**Exercise**
In the records that follow, find the line with "About Maryville (55, 315)"; from there, retype every line exactly through the line with "Articles (44, 402)", which also belongs to the answer.

Stored records

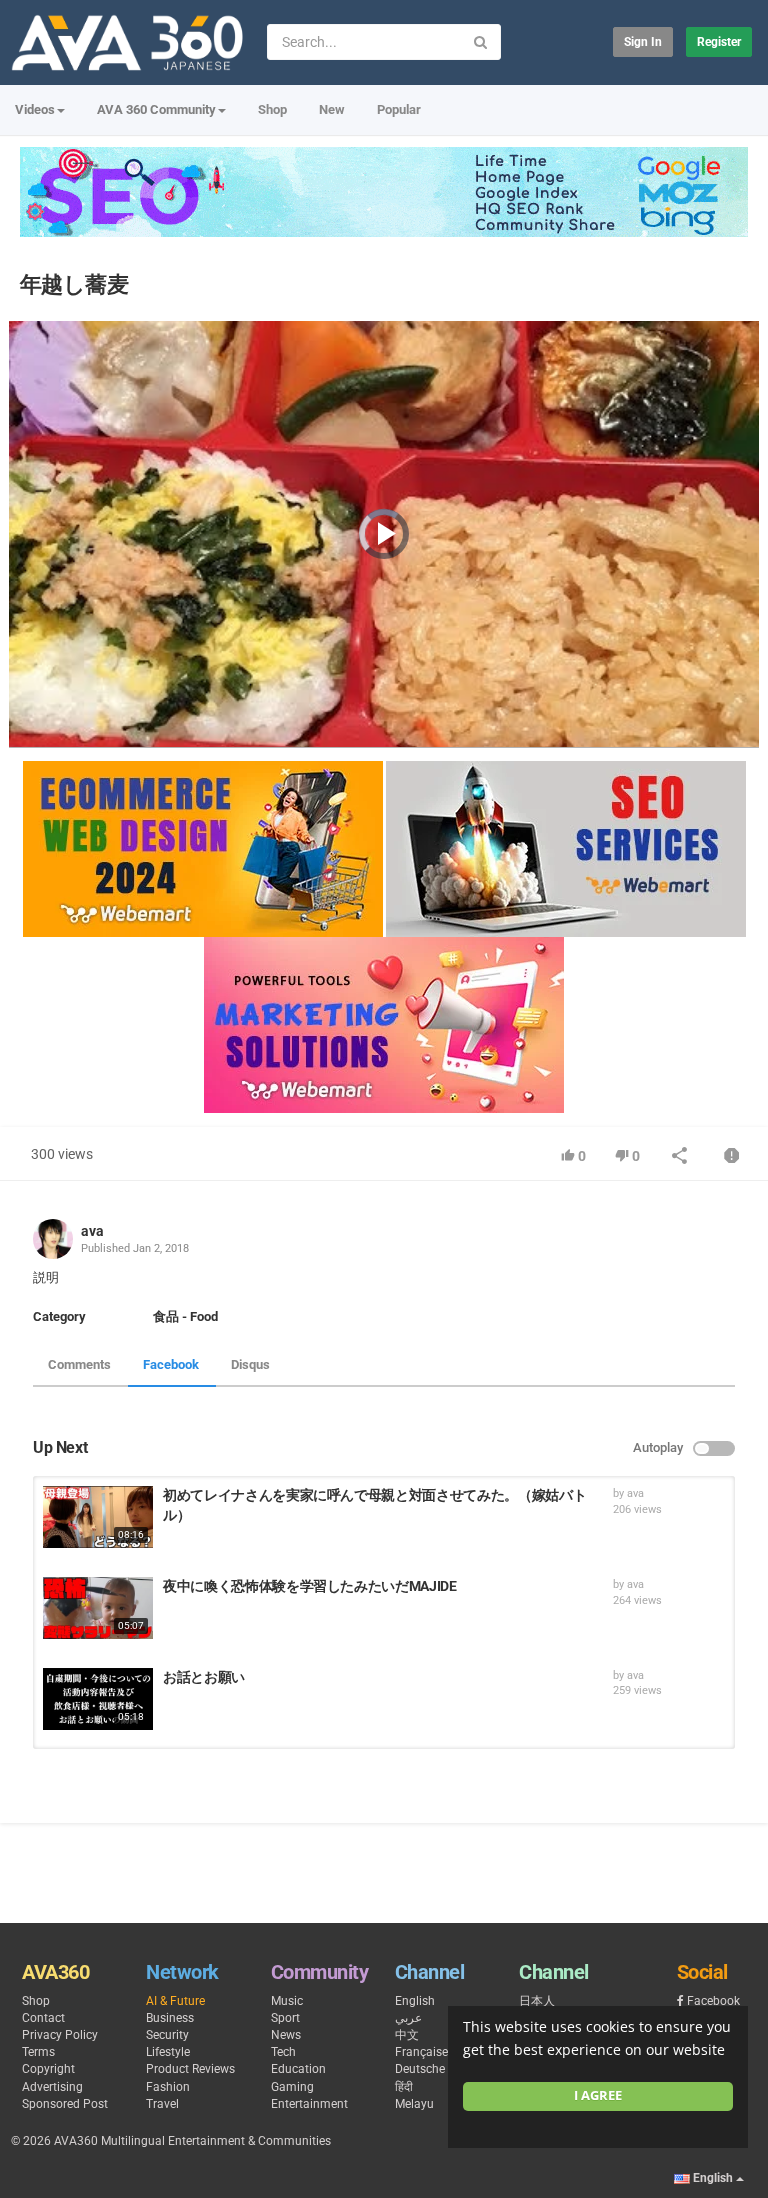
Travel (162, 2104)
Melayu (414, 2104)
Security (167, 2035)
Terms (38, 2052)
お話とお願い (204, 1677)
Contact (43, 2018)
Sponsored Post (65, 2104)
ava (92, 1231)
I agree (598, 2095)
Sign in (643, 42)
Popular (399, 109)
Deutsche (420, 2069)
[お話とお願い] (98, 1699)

==

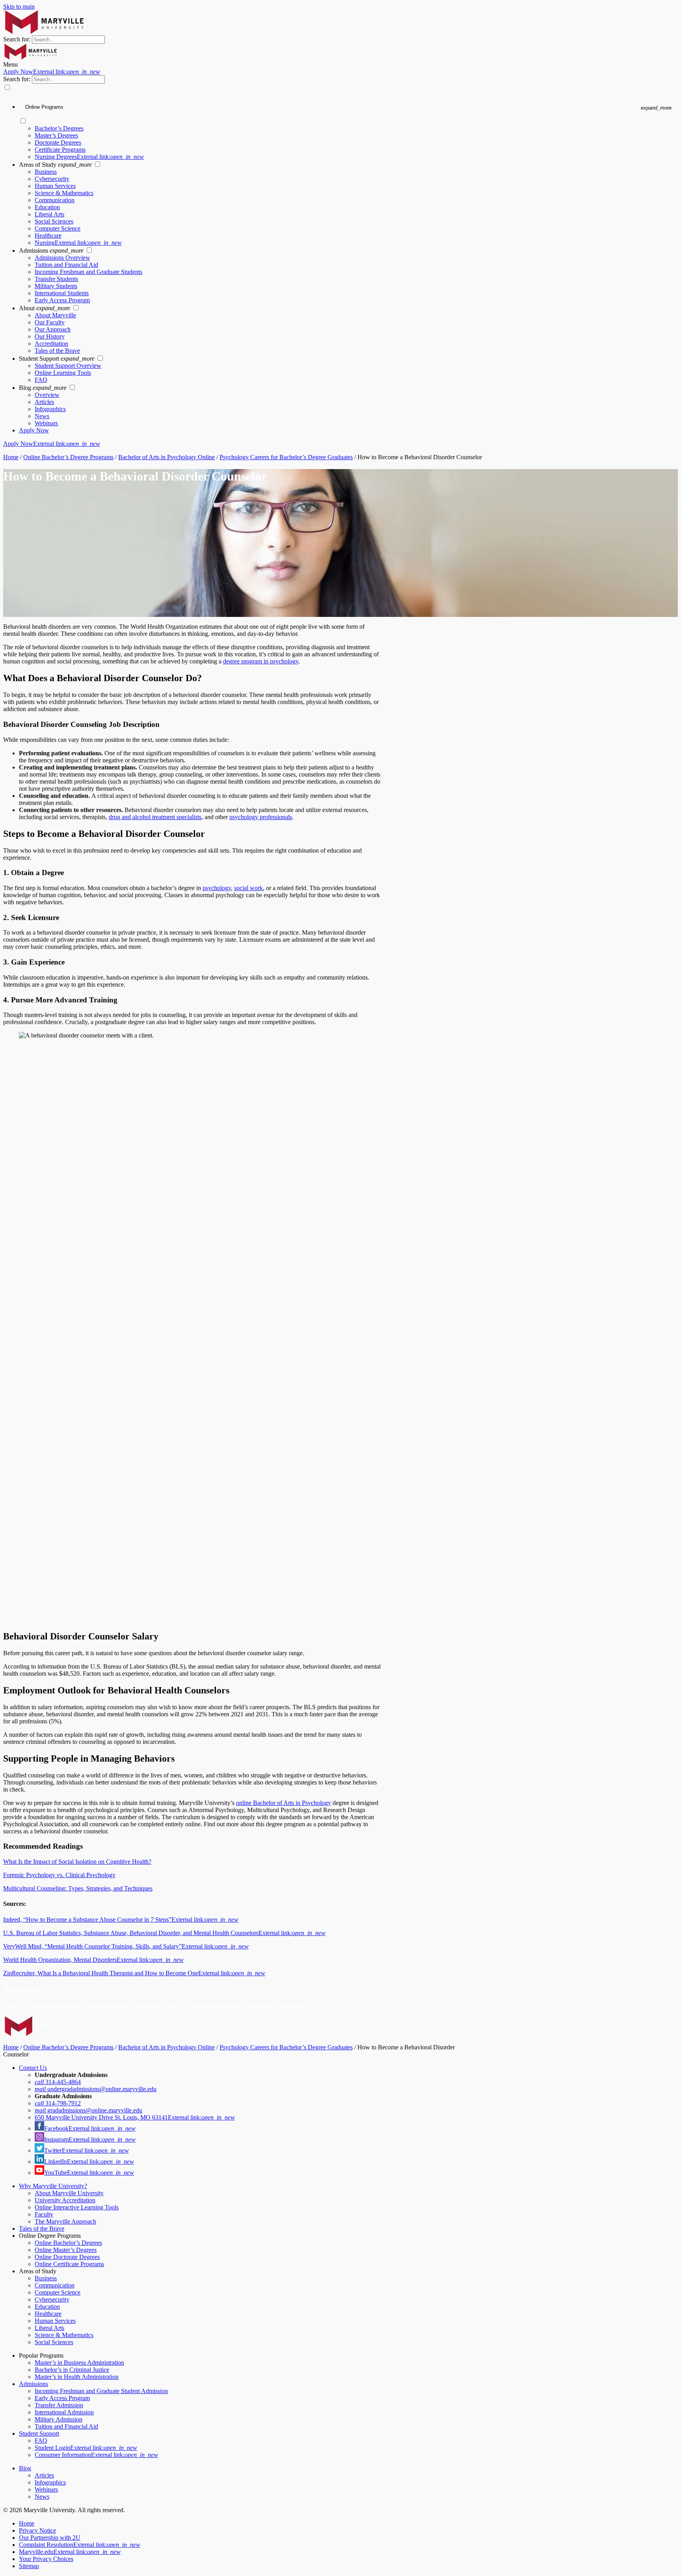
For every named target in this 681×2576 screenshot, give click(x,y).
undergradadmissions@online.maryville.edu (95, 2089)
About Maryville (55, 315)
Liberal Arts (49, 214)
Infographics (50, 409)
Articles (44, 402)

**Reply to the task**
About Maryville (55, 315)
Liberal Arts (49, 214)
Infographics (50, 409)
Articles (44, 402)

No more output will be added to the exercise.